TEXTO DE REFERENCIA:
════════════════════

Si pasamos de la salud individual a la colectiva, los problemas son algo parecidos: el estado general del enfermo presenta matices originales que determinan su capacidad social de resistencia. ¿Podemos resistir todavía los españoles o sucederá que, cuando hayamos superado la pandemia, ya estaremos colectivamente muertos?

La fortaleza colectiva de un país se suele medir en primer lugar en clave puramente económica: si para cuando venzamos la pandemia resulta que nuestro tejido empresarial se ha extinguido, entonces es que ya estaremos muertos. Ponderar adecuadamente entre distintos valores, en estos momentos difíciles, se supone que es una tarea propia de buenos gobernantes; algo de lo que seguramente carecemos.

Se ha dicho que, si prescindimos del estado de alarma, entonces no tendremos instrumentos adecuados para enfrentarnos a la crisis: no es cierto. Si la Ley orgánica de estados excepcionales se hizo hace ya mucho tiempo (demasiado, en 1981), las posteriores leyes sanitarias establecieron previsiones de actuación para supuestos extremos como epidemias o similares; a lo que se une una variada normativa sobre seguridad o sobre protección civil, etcétera. La diferencia sería que tales actuaciones serían asumidas ahora por las comunidades autónomas y requerirían de control judicial. En todo lo cual no se acaba de percibir ningún inconveniente: la sanidad de nuestro país hace ya décadas que se viene gestionando territorialmente. Lo que no es sino un simple reflejo de lo que somos a estas alturas, un Estado autonómico consolidado. El cuanto al control judicial, es algo que seguramente debe molestar mucho a la Rusia de Putin, o a países como China o Turquía, pero no a un Estado de derecho bien consolidado como es el nuestro. Antes al contrario, decisiones controladas judicialmente tienen siempre un mayor grado de garantías.

No hay más que ver la forma como se ha gestionado desde el Ministerio de Sanidad para comprender que, contrariamente a lo que suele ser la percepción ordinaria, la centralización de competencias no ha producido buenos resultados, sino que, más bien al contrario, ha traído caos, imprevisiones y desorganización. Y nadie puede dudar que, a estas alturas, nuestras autoridades autonómicas estén suficientemente preparadas para enfrentarse a la pandemia. Y también para determinar en qué grado y en qué sectores hay a mantener vivo el tejido empresarial para que no se extinga del todo.

════════════════════

DATOS REGISTRADOS:
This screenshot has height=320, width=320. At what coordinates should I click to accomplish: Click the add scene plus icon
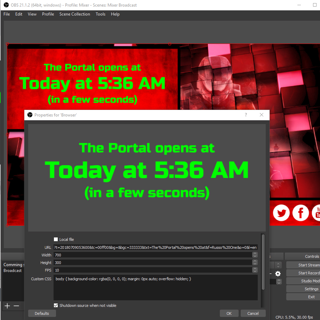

════════════════════

ACTIVIDADES:
(1) Indica si cada afirmación coincide con el texto sobre el estado de alarma. Responde sí o no y cita las palabras del texto que lo deciden.
(a) La Ley orgánica de estados excepcionales se hizo en 1981.
(b) Sin el estado de alarma, las actuaciones frente a la crisis quedarían en manos del Gobierno central.
(c) El texto afirma que la centralización de competencias ha dado buenos resultados.
(2) Continúa el texto sobre el estado de alarma a partir de su última frase.

RESPUESTAS DADAS:
(1)
(a) Sí: «Si la Ley orgánica de estados excepcionales se hizo hace ya mucho tiempo (demasiado, en 1981)».
(b) No: «La diferencia sería que tales actuaciones serían asumidas ahora por las comunidades autónomas y requerirían de control judicial».
(c) No: «la centralización de competencias no ha producido buenos resultados».

(2)
Pero también hay otro tipo de salud que a veces se nos olvida: la salud democrática. Porque éste es un sector donde no se ha tenido en cuenta la opinión de los "expertos", es decir, de los constitucionalistas. Y es que cualquier estado excepcional supone una prueba de sufrimiento para los derechos y libertades públicas, que constituyen nuestro bien colectivo más valioso. Por eso, la opinión general que cabe deducir del pensamiento constitucionalista es que los estados excepcionales deben durar en todo caso lo mínimo posible.

Porque en plena vorágine de la pandemia, resulta que la restricción de libertades no está afectando sólo a la movilidad, sino igualmente a otros ámbitos como las libertades de opinión y de expresión, o al ambiente general en el que se desenvuelve nuestra vida colectiva. Y, al mismo tiempo, la coyuntura está permitiendo al Gobierno desbordar las previsiones de actuación sanitaria para introducir, en el río revuelto, determinadas medidas que van mucho más allá de lo que sería una gestión transitoria de la crisis.

Cuando desde el constitucionalismo se afirma que los estados excepcionales deben durar siempre lo mínimo posible, no se está jugando con frivolidades o bagatelas, sino con ciertos bienes o valores que constituyen la misma esencia de nuestra salud colectiva: es decir, esos valores democráticos que, por mucho que sea al desastre, debemos conservar a toda costa.

Por eso, en estos momentos difíciles, sólo cabe intentar una estrategia de gestión de la crisis para luchar contra la pandemia sin que al mismo tiempo se nos muera el enfermo, ni se nos muera la economía, ni se nos muera nuestra propia democracia.